I soak mine in sodium percarbonate to wash them, rinse and drain. Then a quick dip in acidified bleach solution and drip-dry. Then just before use they get rinsed with Idophor or StarSan.


----------



## waggastew (1/4/12)

I used to be pretty lax with my sanitation regime with my PET's. A couple of brews that were a bit funny taught me to take care. Current regime is:

1. After pouring beer, I rinse the bottle a few times with tap water and invert until dry. Stored in the garage until bottling day.
2. On the day of bottling I soak my bottles in napisan solution for 1/2 hour
3. Drain the napisan mix and then soak in a weak solution of bleach
4. Drain the bleach mix and rinse each bottle with a few changes of water running from the tap (i usually give em a shake)
5. All bottles get a few squirts of Starsan and left for 5 mins
6. Excess starsan tipped out and then prime as normal

One thing I have done for the last 8 brews is use brand new PET caps everytime. They are not expensive and I think the lids are a potential source of problems due to the small plastic disc in the top. When using the new PET caps I give them a quick spray with starsan as well.


----------



## HaveFun (1/4/12)

i user a Hydrogen Peroxide and Peracetic Acid solution.. thats works well..

cheers stefan
mandurah


----------



## pete6 (1/4/12)

similar to above with PET bottles - never had any problems in my 12 or so brews.

1. Rinse very well after pouring - (I do this before drinking! ). Take blue insert-thingy out of cap and rinse them too
2. let dry upside down - normally left on bottle tree until next needed. Caps go in a tub!
3. On bottling day, everything gets a rinse through with whatever cleaner im using (bottles, separated caps and blue insert-thingy). at the moment its brewers wash.
4. rinse and drain. 
5. sanitize with morgans or brewcraft no-rinse - normaly 10-15secs and 5-6 squirts each on the vinator, and before i had that, pour from bottle to bottle. Leave separated caps and blue insert-thingies in a small bowl of no-rinse sanitizer. 
6. Fill bottle. Put bottle caps and insert-thingies back together ( i do this, and most of my sanitizing and bottling regime with gloved hands (lovely yellow marigolds!) to try and keep everything sanitized). one more dip of the caps in sanitizer once theyre put back together and then on the bottle.
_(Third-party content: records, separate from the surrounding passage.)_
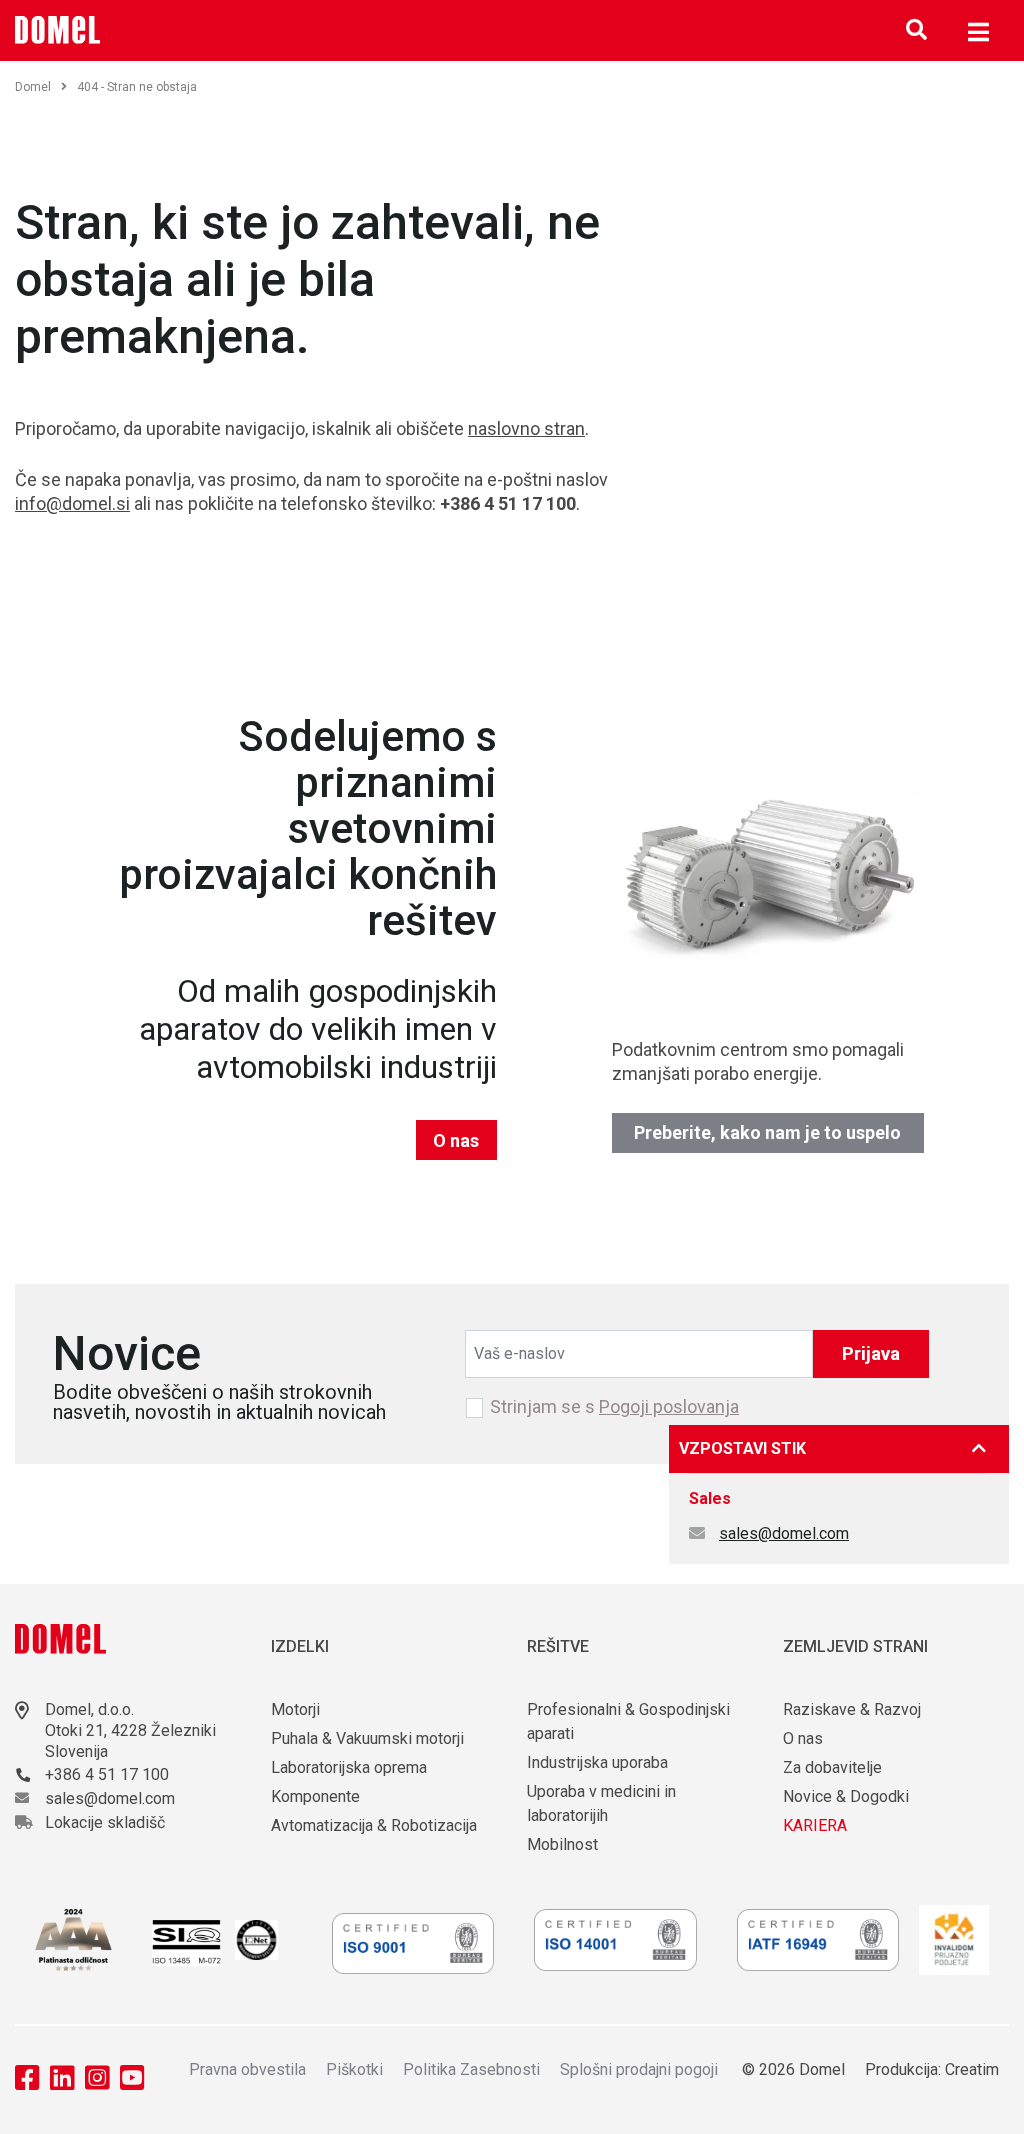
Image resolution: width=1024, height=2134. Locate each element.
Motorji (295, 1709)
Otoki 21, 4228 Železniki (130, 1730)
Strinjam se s (614, 1407)
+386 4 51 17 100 (107, 1774)
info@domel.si (72, 503)
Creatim (972, 2069)
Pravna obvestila (247, 2069)
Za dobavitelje (832, 1767)
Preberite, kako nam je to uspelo (767, 1132)
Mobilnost (562, 1844)
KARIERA (815, 1825)
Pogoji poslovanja (669, 1406)
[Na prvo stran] (58, 30)
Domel (33, 87)
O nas (456, 1140)
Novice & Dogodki (846, 1796)
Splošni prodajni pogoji (639, 2069)
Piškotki (354, 2069)
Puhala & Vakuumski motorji (367, 1738)
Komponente (315, 1796)
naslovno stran (526, 428)
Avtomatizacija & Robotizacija (374, 1825)
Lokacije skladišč (105, 1822)
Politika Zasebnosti (471, 2069)
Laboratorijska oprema (349, 1767)
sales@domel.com (784, 1533)
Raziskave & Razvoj (852, 1709)
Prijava (871, 1353)
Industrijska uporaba (597, 1762)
like i said - touch wood - never had any real problems


----------



## kelbygreen (1/4/12)

when I was bottling this is how I done it (glass or pet) 

1. rinse after use
2. drop into a fermenter or pot thats full of sodium perc
3. rinse well and hang. 
4. rinse again if dust and crap is in them. 
5. sanitise with starsan I used to just fill a few up half way and shake them then pour into another bottle and so forth.


----------